2. Sur la clause de ristourne de prestation de services

Considérant que le paragraphe 4 du barème dispose qu'une ristourne, calculée sur le chiffre d'affaires est accordée selon un tableau " à tout professionnel agréé Aiwa Service Plus qui assure gratuitement lui-même, pour un point de vente ou plusieurs points de vente regroupés sous une même enseigne, le service après-vente des produits Aiwa ".

Considérant que la société Concurrence fait grief à cette clause de ne pas mettre en évidence l'exigence d'une politique commerciale commune et de ne pas démontrer en quoi un service après-vente fait sous enseigne commune " serait meilleur pour son image de marque que celui fait par un groupement sans enseigne ".

Mais considérant que le tribunal objecte à juste titre à cet argument qu'une telle disposition offre au fabricant ou à l'importateur " l'avantage d'être déchargé de multiples interventions mineures et pour le consommateur celui d'un service plus rapide à proximité de son domicile ".

3. Sur la clause de remise de centralisation

Considérant que le paragraphe 5 du barème précise qu'une remise sur facture est accordée selon un tableau à " tout professionnel qui effectue une centralisation pour au moins 30 points de vente regroupés sous une enseigne commune et à tout professionnel qui exerce une activité de grossiste, c'est-à-dire qui achète pour son compte et en son nom des produits Aiwa ... "

Que le jugement déféré retient à bon escient que cette clause rémunère les services rendus au vendeur en lui évitant une trop grave dispersion de ses opérations administratives et de ses stocks.

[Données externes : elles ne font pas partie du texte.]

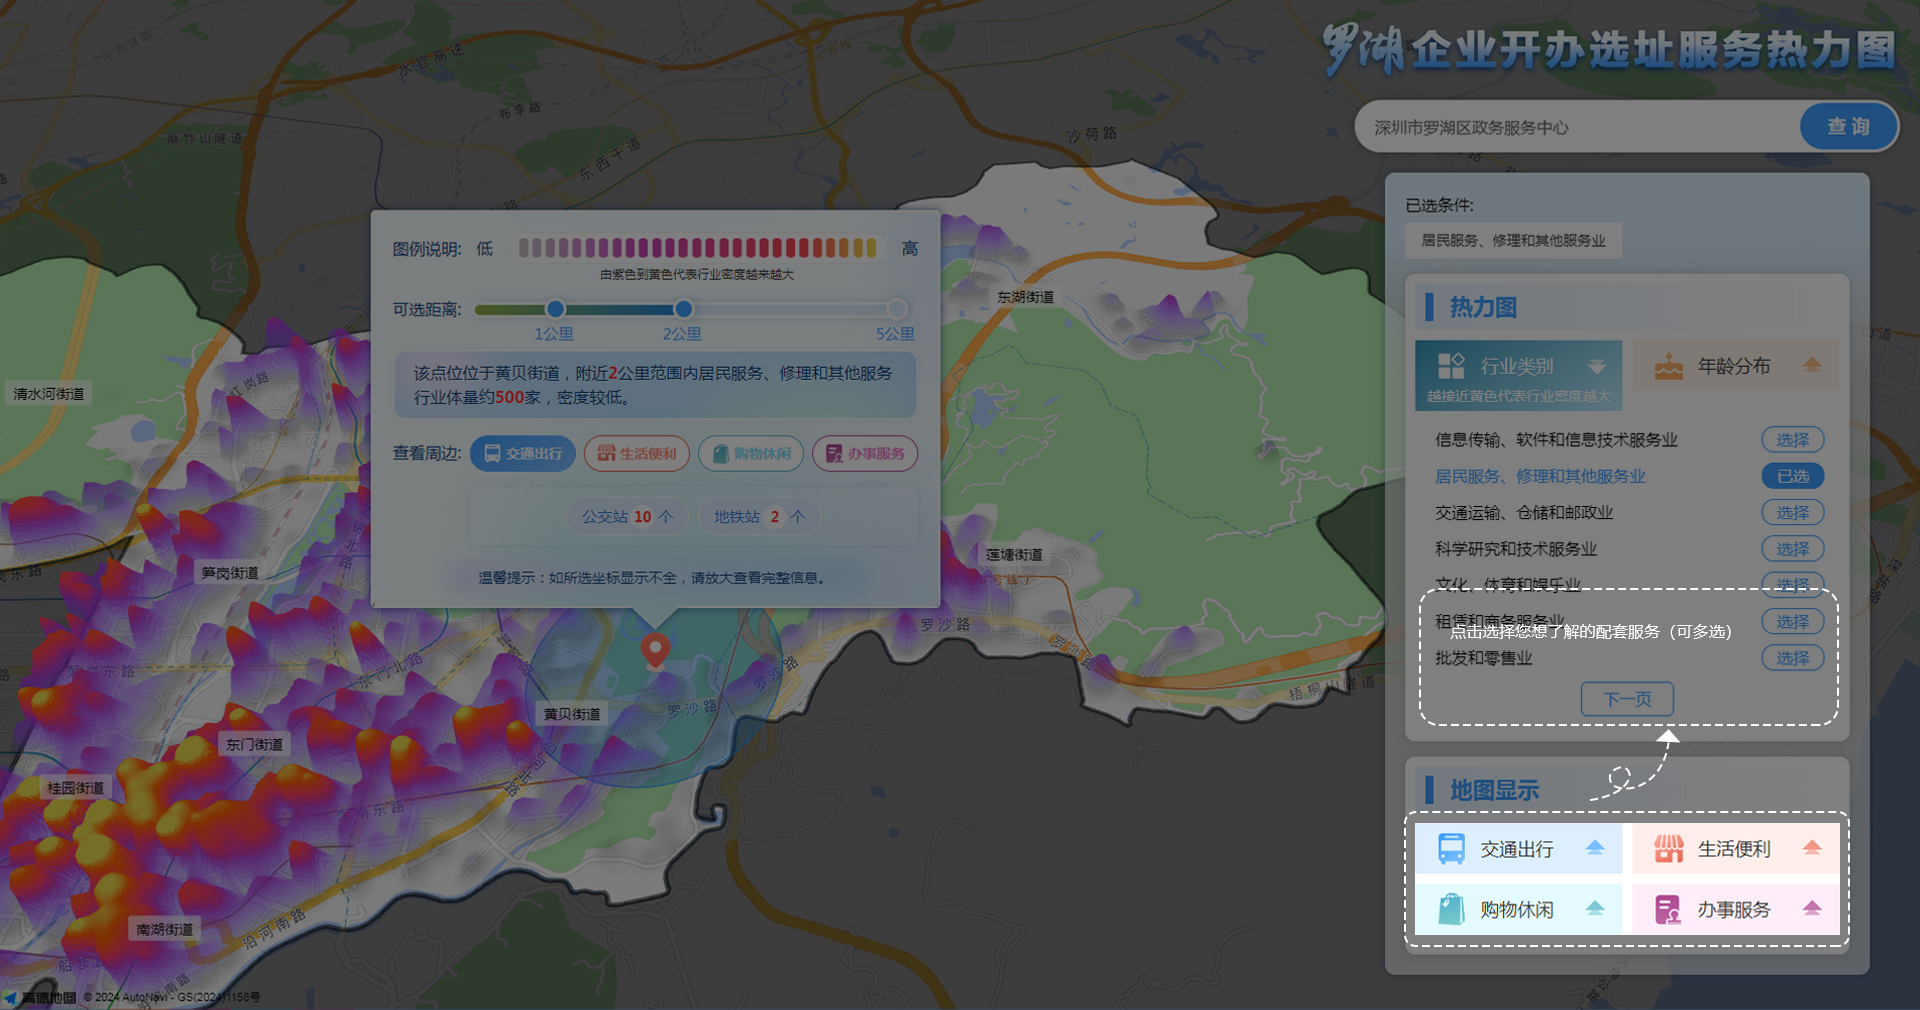
Task: Switch popup nearby view to 购物休闲
Action: (x=751, y=454)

Considérant que l'examen des clauses litigieuses permet de retenir l'analyse qu'en a faite le tribunal, à savoir que ces mesures favorisent une cohésion entre les revendeurs groupés sous une enseigne commune, leur identification collective dans l'esprit du public et la qualité du service rendu à celui-ci et n'ont pas pour effet de fausser le libre exercice de la concurrence.

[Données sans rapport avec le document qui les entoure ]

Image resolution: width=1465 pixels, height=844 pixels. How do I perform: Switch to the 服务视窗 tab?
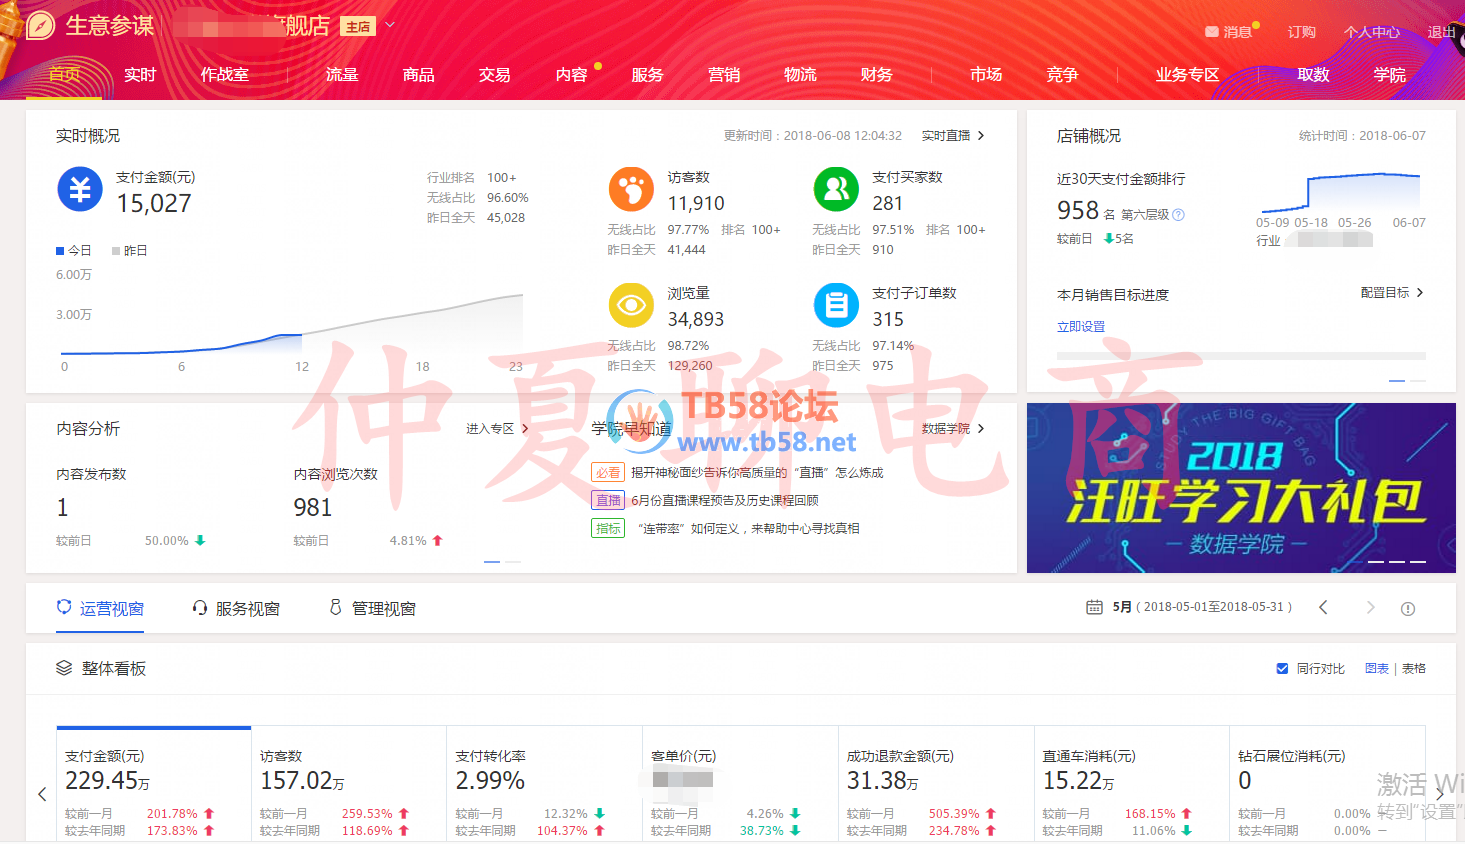click(x=236, y=608)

Que la décision entreprise sera donc confirmée.

II - Sur la demande reconventionnelle

Considérant que la société Aiwa poursuit la condamnation de l'appelante au paiement d'une indemnité de 30 000 F en raison de l'action abusivement intentée à son encontre.

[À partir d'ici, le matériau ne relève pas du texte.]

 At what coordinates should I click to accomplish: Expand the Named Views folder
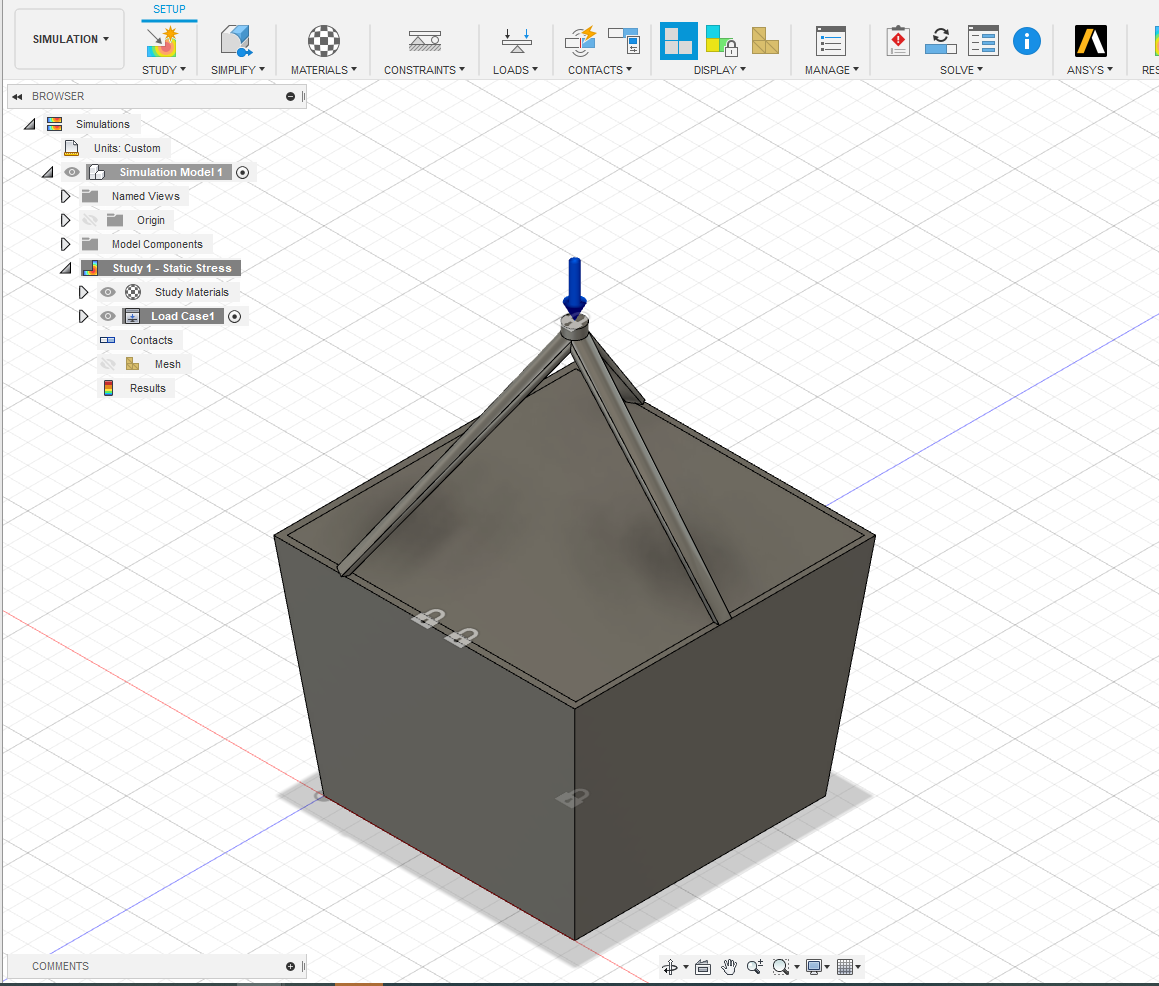click(65, 195)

Mais considérant que l'appelante a pu de bonne foi se méprendre sur la réalité et l'étendue de ses droits.

Que cette demande sera donc rejetée.

III - Sur les frais non taxables

Considérant que la société Concurrence qui succombe sera déboutée de la demande par elle fondée sur les dispositions de l'article 700 du nouveau Code de procédure civile.

Qu'il est, en revanche, équitable d'élever la somme attribuée à ce titre par les premiers juges à la société Aiwa à 20 0000 F.

Par ces motifs : Donne acte à la SA Concurrence de son intervention, volontaire aux droits de la SA Jean Chapelle, Confirme le jugement entrepris en toutes ses dispositions à l'exception de celle fondée sur l'article 700 du nouveau Code de procédure civile, Le réforme de ce chef et, statuant à nouveau, Condamne la société Concurrence à payer à la société Aiwa France SA la somme de Vingt mille Francs (20 000 F), Condamne la société Concurrence aux dépens d'appel, Admet la SCP Valdelièvre Garnier titulaire d'un office d'avoué, au bénéfice de l'article 699 du nouveau Code de procédure civile.